Imports
import DataAggregator.Kino.Helpers
Using this Livebook
ℹ️ NOTE: You need to connect your livebook instance to the running application:
iex --sname dagg --cookie secret -S mix
# or
iex --sname dagg --cookie secret -S mix phx.server
Then select Runtime settings
on in the Livebook sidebar to change to Attached Node
using the settings above.
Intro
Imports are used to create records from a file. Currenty only CSV is supported. The main functions are:
-
create_from_path(collection, file_path)
- Creates an import from a file for the given collection
States
The import implements a state machine and has the following states:
-
pending
- …
The following flow chart visualizes each state and transition:
"lib/data_aggregator/records/import/import-mermaid-flowchart.md"
|> File.read!()
|> Kino.Markdown.new()
Create Import
Each Import
is assigned to a Collection
, so lets create one first:
# Define some aliases
alias DataAggregator.Records.Collection
alias DataAggregator.Records.Import
alias DataAggregator.Records.Record
# Disable the logger
Logger.configure(level: :info)
{:ok, collection} = Collection.create(%{name: "My Collection", owner: "John Doe", grscicoll_reference: "322ce107-3156-4420-8a2b-7f17efeaa472"})
collection
|> render_struct(keys: [:id, :name, :records_count])
# example_file = "test/support/fixtures/files/museum-dataset-import-example.csv"
example_file = "test/support/fixtures/files/dataset-10k.csv"
# example_file = "test/support/fixtures/files/dataset-100.csv"
example_file |> Explorer.DataFrame.from_csv!()
# create an import using the file
{:ok, import} = Import.create_from_path(collection, example_file, tenant: collection)
# render the struct
import |> render_struct()
17:18:22.349 [info] [fat_02uspVGpMsNILUt6pYTD7A] Successfully uploaded file as "dataset-10k.csv"
Note that the current :state
of the import is :pending
:
import.state
:pending
Mapping
When creating the import, the column names and types are extracted from the import and stored as :columns
attribute on the import, where each column has the following fields:
-
name
- Name of the column in the original file -
type
- Detected type of the column -
mapped_to
- Target record attribute when importing the file. Whennil
, the originalname
is used.
This is used to store information how the columns are mapped when creating the records.
import.columns
|> Kino.DataTable.new(keys: [:name, :type, :mapped_to])

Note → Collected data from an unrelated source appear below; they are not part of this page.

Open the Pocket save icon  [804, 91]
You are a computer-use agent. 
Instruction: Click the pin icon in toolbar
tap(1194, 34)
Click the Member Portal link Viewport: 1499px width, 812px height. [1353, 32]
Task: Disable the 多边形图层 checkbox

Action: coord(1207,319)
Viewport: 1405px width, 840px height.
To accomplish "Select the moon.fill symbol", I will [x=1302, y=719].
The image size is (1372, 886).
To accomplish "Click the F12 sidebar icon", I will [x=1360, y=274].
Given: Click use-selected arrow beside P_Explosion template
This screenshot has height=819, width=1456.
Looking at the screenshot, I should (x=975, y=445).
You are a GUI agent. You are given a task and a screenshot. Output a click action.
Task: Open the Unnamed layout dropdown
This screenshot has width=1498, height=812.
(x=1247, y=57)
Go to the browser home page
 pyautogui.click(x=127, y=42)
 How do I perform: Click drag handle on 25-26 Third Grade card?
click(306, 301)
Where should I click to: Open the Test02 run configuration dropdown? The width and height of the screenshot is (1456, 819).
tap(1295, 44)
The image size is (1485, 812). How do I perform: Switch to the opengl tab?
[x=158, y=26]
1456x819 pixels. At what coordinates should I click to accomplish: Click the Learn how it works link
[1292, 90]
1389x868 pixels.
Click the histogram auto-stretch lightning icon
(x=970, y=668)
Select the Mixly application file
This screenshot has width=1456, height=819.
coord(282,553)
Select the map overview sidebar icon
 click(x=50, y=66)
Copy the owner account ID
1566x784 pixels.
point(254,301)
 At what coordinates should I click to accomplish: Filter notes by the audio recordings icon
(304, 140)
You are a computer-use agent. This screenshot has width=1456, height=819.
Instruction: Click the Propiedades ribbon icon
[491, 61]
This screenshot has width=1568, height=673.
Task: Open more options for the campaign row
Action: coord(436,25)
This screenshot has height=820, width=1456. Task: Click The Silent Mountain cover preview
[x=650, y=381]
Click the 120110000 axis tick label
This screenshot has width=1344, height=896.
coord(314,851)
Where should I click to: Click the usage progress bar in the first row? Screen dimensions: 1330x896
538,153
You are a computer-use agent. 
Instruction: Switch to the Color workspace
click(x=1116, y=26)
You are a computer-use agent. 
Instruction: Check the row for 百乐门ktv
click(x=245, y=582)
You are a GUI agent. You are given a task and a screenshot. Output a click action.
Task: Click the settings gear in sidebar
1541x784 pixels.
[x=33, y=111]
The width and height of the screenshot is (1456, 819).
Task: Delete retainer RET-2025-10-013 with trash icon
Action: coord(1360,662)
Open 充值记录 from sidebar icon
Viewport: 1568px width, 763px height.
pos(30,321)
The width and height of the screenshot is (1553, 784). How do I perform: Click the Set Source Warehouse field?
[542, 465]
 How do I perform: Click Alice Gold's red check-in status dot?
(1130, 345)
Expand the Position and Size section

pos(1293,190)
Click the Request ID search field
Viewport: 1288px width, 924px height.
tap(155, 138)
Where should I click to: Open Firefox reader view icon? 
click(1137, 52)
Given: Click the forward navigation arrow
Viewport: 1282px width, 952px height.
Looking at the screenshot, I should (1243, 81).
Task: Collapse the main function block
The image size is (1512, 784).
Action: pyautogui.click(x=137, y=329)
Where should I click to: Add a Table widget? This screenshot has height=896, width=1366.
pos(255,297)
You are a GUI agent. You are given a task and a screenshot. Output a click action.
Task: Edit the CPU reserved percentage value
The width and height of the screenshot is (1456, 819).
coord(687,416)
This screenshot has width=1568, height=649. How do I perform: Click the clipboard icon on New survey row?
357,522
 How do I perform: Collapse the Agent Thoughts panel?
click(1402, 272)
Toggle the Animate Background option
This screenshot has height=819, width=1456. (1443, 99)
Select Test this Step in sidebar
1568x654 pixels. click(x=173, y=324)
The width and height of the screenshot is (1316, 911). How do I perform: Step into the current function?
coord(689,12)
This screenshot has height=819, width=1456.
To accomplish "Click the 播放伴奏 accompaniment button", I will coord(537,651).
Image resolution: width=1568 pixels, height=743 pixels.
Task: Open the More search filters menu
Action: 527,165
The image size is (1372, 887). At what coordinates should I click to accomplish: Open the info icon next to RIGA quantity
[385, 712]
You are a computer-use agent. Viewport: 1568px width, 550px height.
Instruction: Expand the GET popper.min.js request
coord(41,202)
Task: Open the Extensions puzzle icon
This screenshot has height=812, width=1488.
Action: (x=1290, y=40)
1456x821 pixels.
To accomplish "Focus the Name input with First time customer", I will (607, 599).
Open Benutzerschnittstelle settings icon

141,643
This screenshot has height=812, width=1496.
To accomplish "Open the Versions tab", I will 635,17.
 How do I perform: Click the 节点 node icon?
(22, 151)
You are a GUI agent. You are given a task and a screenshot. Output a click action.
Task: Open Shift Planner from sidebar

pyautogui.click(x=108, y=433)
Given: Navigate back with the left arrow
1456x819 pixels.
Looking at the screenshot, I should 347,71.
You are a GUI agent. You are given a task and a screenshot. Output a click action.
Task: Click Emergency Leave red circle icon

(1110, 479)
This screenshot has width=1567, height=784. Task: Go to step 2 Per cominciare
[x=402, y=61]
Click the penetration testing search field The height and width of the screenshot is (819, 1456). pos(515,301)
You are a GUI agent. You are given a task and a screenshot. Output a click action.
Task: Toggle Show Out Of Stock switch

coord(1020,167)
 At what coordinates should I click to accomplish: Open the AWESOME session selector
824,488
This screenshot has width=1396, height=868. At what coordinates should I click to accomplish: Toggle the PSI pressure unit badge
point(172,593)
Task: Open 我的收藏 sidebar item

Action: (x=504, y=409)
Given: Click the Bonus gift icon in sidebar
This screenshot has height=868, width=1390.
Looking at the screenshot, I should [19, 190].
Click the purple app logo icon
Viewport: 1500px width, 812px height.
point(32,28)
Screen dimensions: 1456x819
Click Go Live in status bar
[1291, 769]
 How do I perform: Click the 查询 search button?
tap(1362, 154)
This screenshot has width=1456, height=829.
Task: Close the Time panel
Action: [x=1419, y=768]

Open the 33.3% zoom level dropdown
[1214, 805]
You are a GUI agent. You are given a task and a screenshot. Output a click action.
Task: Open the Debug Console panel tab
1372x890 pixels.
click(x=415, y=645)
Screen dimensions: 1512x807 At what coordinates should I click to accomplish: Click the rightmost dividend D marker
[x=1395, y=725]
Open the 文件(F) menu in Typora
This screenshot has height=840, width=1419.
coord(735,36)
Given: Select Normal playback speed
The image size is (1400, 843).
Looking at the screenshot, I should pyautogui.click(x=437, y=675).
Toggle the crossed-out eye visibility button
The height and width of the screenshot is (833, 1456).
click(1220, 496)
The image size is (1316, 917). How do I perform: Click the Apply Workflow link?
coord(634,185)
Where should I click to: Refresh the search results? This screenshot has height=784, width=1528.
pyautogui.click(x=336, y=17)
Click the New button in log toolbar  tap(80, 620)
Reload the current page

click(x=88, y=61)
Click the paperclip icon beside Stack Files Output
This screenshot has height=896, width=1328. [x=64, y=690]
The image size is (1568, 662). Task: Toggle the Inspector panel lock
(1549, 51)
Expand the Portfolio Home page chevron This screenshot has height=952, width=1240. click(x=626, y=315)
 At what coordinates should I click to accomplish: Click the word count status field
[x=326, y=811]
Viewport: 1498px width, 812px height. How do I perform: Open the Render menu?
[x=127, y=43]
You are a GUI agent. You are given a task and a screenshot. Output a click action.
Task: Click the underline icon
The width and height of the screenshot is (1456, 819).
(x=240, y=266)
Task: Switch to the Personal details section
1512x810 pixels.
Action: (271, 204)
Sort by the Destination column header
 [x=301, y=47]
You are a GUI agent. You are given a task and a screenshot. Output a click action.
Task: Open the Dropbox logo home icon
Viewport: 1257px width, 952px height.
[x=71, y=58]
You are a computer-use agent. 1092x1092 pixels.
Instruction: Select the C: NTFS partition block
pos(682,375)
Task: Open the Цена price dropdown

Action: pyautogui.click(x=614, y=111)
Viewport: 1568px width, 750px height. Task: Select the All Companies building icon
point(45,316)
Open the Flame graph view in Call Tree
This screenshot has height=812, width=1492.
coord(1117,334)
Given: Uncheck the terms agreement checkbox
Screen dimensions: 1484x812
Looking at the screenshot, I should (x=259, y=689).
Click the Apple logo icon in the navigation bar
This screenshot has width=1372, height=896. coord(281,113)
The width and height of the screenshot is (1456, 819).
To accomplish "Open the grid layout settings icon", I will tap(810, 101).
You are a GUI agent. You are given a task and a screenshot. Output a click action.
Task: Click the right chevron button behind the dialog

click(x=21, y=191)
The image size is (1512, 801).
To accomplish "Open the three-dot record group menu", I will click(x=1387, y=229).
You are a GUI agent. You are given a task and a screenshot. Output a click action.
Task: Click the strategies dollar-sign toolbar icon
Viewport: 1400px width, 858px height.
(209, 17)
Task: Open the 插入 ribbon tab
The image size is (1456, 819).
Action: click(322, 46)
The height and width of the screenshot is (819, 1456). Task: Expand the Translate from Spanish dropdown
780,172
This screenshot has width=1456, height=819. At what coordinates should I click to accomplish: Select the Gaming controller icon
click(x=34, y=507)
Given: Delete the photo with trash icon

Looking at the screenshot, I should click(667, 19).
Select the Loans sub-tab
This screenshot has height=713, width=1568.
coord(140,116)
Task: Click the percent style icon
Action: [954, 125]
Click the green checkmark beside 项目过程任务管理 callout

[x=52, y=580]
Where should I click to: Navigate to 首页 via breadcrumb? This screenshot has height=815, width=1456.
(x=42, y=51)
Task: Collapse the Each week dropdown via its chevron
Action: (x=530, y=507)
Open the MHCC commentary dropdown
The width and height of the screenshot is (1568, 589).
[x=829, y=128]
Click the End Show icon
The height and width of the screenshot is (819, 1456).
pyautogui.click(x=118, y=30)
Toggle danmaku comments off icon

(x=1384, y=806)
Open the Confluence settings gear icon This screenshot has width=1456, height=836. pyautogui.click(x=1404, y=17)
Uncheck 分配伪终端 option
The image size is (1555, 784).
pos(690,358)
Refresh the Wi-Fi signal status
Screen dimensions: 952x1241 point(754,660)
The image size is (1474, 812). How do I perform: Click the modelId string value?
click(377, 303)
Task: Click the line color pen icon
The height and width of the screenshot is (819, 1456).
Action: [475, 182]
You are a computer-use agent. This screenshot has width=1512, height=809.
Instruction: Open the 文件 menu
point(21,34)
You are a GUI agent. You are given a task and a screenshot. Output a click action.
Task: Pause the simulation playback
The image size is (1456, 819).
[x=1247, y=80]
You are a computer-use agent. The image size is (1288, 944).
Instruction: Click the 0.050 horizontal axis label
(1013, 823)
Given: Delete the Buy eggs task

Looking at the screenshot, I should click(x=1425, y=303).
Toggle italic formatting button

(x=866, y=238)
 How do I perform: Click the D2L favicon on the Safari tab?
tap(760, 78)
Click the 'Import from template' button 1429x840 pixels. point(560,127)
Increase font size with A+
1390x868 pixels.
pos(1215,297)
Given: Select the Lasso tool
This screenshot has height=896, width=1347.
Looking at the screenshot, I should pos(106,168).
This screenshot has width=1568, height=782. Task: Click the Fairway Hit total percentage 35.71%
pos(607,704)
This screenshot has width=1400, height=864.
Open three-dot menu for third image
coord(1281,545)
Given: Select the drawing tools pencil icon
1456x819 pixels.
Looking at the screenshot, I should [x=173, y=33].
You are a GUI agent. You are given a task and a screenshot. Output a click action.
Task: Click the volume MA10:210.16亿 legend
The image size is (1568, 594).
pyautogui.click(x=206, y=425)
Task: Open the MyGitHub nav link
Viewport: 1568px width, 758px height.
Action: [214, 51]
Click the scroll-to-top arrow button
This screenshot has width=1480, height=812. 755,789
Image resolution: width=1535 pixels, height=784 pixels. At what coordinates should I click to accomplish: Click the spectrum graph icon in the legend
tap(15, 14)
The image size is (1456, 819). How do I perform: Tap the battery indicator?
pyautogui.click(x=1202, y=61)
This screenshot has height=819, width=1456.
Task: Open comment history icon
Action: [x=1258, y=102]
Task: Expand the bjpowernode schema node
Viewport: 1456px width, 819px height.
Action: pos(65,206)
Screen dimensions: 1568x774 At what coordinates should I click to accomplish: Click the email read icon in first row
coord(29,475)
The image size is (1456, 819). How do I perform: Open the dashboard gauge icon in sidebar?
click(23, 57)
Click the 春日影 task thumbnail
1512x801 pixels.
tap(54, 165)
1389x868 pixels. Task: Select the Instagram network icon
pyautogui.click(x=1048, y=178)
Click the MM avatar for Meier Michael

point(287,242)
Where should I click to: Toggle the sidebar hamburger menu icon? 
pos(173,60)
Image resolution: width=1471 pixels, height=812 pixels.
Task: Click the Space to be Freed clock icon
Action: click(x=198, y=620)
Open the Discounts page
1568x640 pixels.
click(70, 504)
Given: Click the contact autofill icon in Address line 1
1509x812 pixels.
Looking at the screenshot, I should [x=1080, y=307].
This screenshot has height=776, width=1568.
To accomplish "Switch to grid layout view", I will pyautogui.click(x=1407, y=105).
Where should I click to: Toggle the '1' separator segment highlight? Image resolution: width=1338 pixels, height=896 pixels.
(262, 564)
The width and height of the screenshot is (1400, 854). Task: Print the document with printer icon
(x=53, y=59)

The mapping can be updated using Import.update_mapping/2
:
mapping = [
%{name: "Scientific Name", mapped_to: "tax_scientific_name"},
%{name: "Numéro scientifique GBIF", mapped_to: "mte_material_entity_id"},
%{name: "Age", mapped_to: "age"},
%{name: "DAYCOLLECTED", mapped_to: "day_collected"}
]
# update the column mapping
import = Import.update_mapping!(import, mapping)
# show the updated columns as table
import.columns
|> Kino.DataTable.new(name: "import.columns", keys: [:name, :type, :mapped_to])
Running imports
# run the job
# {:ok, import} = import |> Import.import()
import |> render_struct(keys: [:id, :state, :imported_at, :records_count])
Asynchronously importing records
# enqueue the job
{:ok, import} = import |> Import.enqueue()
import |> render_struct(keys: [:id, :state, :imported_at, :records_count])
{:ok, import} = Ash.reload(import, load: [:records_count])
import |> render_struct(keys: [:id, :state, :imported_at, :records_count])